A proton and an $$\alpha$$-particle, having kinetic energies $$K_p$$ and $$K_\alpha$$, respectively, enter into a magnetic field at right angles. The ratio of the radii of the trajectory of proton to that of $$\alpha$$-particle is 2 : 1. The ratio of $$K_p : K_\alpha$$ is:

The radius of the circular trajectory of a charged particle in a magnetic field is $$r = \frac{mv}{qB} = \frac{\sqrt{2mK}}{qB}$$, where $$K$$ is the kinetic energy.

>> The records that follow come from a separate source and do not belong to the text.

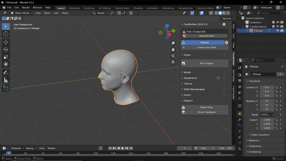The width and height of the screenshot is (286, 161).
Task: Switch to the Sculpting workspace tab
Action: (x=89, y=8)
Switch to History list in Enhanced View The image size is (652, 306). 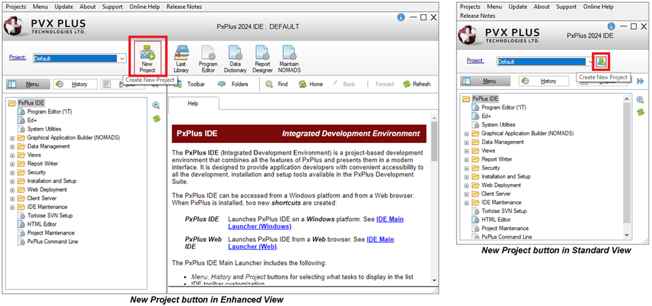[x=72, y=84]
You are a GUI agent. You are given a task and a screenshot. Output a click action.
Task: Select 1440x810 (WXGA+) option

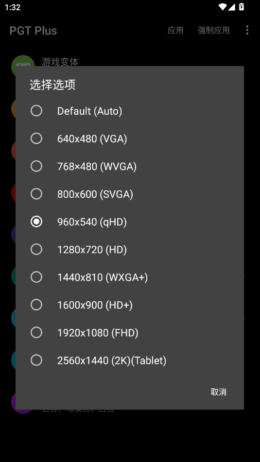(x=130, y=277)
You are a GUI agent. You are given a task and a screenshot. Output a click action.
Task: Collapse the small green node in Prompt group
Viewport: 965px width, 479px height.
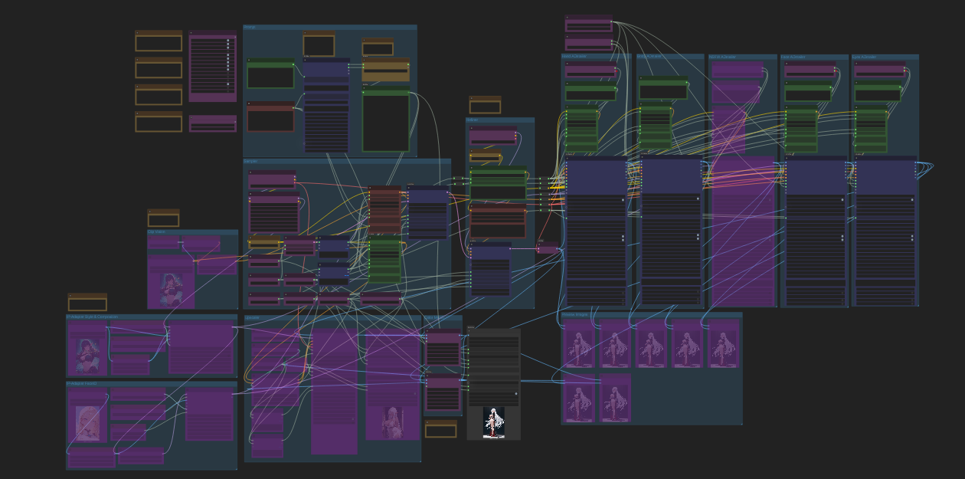pyautogui.click(x=249, y=61)
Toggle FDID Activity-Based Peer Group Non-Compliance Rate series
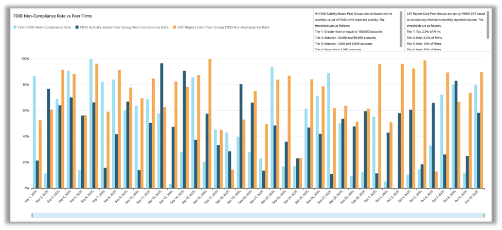Image resolution: width=502 pixels, height=230 pixels. pos(124,27)
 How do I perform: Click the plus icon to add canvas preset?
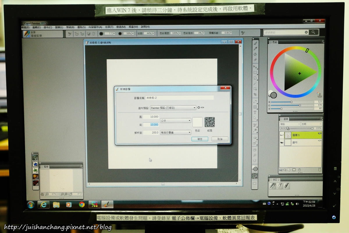pos(199,107)
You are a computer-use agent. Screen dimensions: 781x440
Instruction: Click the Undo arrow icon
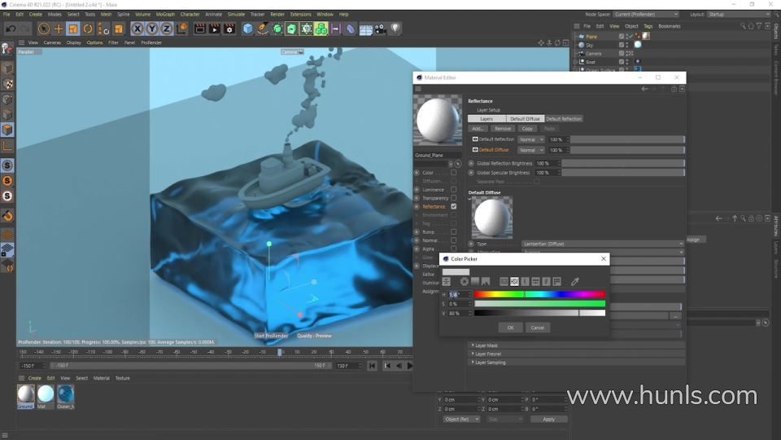(11, 29)
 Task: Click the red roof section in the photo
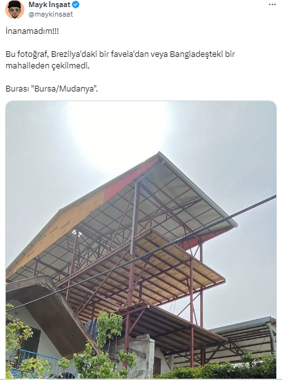(131, 178)
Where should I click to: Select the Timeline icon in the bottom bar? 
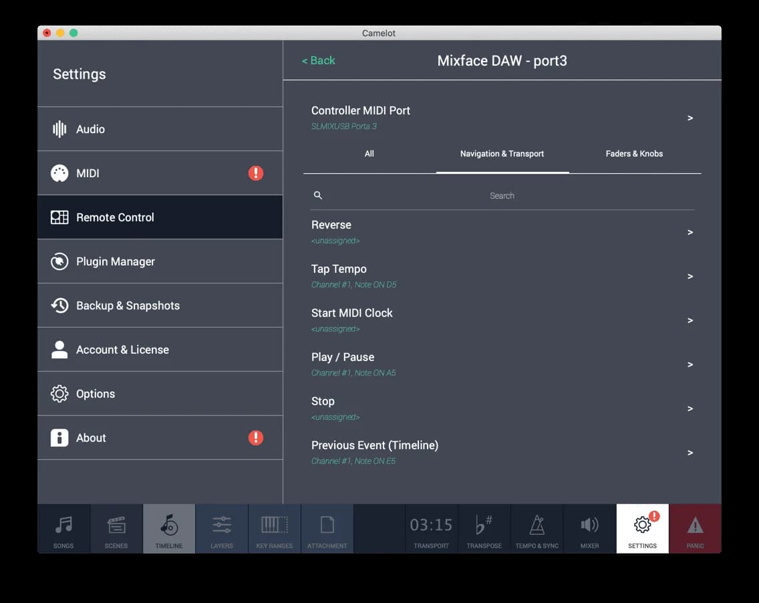168,528
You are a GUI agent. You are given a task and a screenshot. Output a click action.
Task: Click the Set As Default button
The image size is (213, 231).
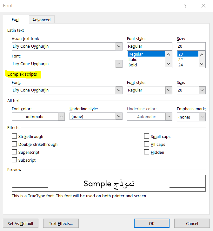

For a proton: $$r_p = \frac{\sqrt{2m_p K_p}}{eB}$$. For an $$\alpha$$-particle (mass $$4m_p$$, charge $$2e$$): $$r_\alpha = \frac{\sqrt{2 \cdot 4m_p \cdot K_\alpha}}{2eB} = \frac{\sqrt{8m_p K_\alpha}}{2eB}$$.

The ratio is: $$\frac{r_p}{r_\alpha} = \frac{\sqrt{2m_p K_p}}{eB} \cdot \frac{2eB}{\sqrt{8m_p K_\alpha}} = \frac{2\sqrt{K_p}}{2\sqrt{K_\alpha}} = \sqrt{\frac{K_p}{K_\alpha}}$$.

Given $$\frac{r_p}{r_\alpha} = 2$$, we get $$\frac{K_p}{K_\alpha} = 4$$, so $$K_p : K_\alpha = 4 : 1$$.